Elsewhere a major economic forecast from the Ernst & Young Item Club predicts that house prices will tumble 14% this year and 10% next year before stabilising in 2010. So what’s going on?
Homeowners in denial Rightmove director Miles Shipside claims that after 10 years of a rising market, sellers are still using the traditional autumn market to try and sell their home for a good price - ignoring the huge changes in the financial climate of recent months.
“In spite of the financial mayhem, some residents are inclined to think that their own residence is more desirable than its competition,” he says. “But these are not the tactics of people in financial hardship and it would appear that the economic downturn has yet to become a reality to them.”

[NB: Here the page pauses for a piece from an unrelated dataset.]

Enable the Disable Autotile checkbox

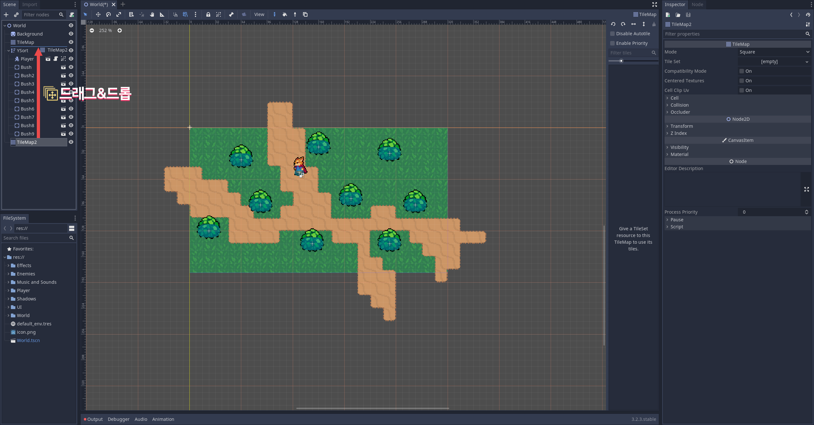click(612, 34)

If figures from The Royal Institution of Chartered Surveyors (RICS) are anything to go by, these homes are unlikely to sell at all. They show that estate agents sold an average of just one property a week in September - even less in London - which is the lowest activity since it began tracking transactions in 1978.
This suggests that asking prices are now irrelevant, claims estate agent Dean Sanderson of Manchester-based Sanderson James. “This is why asking prices are irrelevant. In mine and other agents’ experience, business is down between 30% and 40% on this time last year,” he says.
Nationwide and Halifax house price reports - that use mortgage valuation data to assess prices - have not yet been published for October but in September, they revealed falls of 1.7% and 1.3% respectively with both indices pegging annual inflation down 12.4%.